STATED EXERCISE A:
Answer these from the filmmaking interview, one line each:
(i) What share of the film was lit with only one or two litemats and ambient light?
(ii) What set of lenses did the speaker once own and later sell?
(iii) Besides the camera, what did the speaker use when handholding the Olympus most of the time?
STATED EXERCISE B:
List every lens or lens set that the filmmaking interview names by make or model.

We shot the whole story in one day, which meant we were forced to script the entire second part of the short to be shot during the night. Because of this, we had to get really creative with what natural light sources we could find. Basically 80% of the film was just lit on one or two litemats and ambient light. Location was key during the night, and we were very happy to find a location with lots of available ambient light.
Another thing I would have done differently is to have had the opportunity to use older lenses for the children scenes to give them even more of a vintage look. Unfortunately, none of the rental houses were able to give us the lenses and adapters we needed for this, so we had to make do with what we had.
What current camera, lenses and sound equipment do you use? I shoot with absolutely everything out there. The way I see it, each camera and sensor is like a different film stock to me. I want to match the strengths of the camera to the story, style and special production needs of the project. There is no perfect camera, just the right one.
In terms of lenses, I used to own a complete set of Leica R lenses which I regrettably sold at some point. Those are terrific lenses with a beautiful Cooke-ish character to them.
Right now some of my favorite lenses are the Zeiss HS Mark II that our closest rental house acquired. They’ve been fully rebuilt and partly rehoused, and are a perfect match to modern, detailed sensors without going too vintage. They give the perfect amount of character to most of my modern shoots.
Apart from those, I love shooting on modern Cooke Anamorphics. They’re just so perfectly flawless, yet have enough character to be very versatile lenses.
I’ve also grown to love two lenses from Olympus. The ED 12-100mm Sync IS lens is just pure magic and is one of the best all-around lenses I know for the M43 platform. It’s incredibly versatile, robust and surprisingly portable. The 25mm 1.2 is also one of my favorites from Olympus. I shot about 50% of this music video just with that one lens, almost always wide open.
You chose to shoot your project with the Olympus OM-D E-M1 Mark II. Did you impose on yourself any limitations like not shooting with a tripod? Did you shoot using the camera’s flat(ish) mode? Did you colour correct? Were you happy with the results? The main reason I wanted to shoot with the Olympus was to help us work with our non-actor children in the film. We wanted to keep our footprint as low as possible whilst still being able to pull off myriad of moves. The stabilization in the Olympus meant that I was just handholding the camera most of the time with only a top handle and a cage.

DATA SHOWN:

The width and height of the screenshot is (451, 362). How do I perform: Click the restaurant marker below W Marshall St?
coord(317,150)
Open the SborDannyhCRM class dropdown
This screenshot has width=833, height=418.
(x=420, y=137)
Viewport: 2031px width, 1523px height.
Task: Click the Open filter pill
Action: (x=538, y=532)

TASK SOLUTION A:
(i) About 80%.
(ii) A complete set of Leica R lenses.
(iii) Only a top handle and a cage.

TASK SOLUTION B:
- Leica R lenses
- Zeiss HS Mark II
- Modern Cooke Anamorphics
- Olympus ED 12-100mm Sync IS
- Olympus 25mm 1.2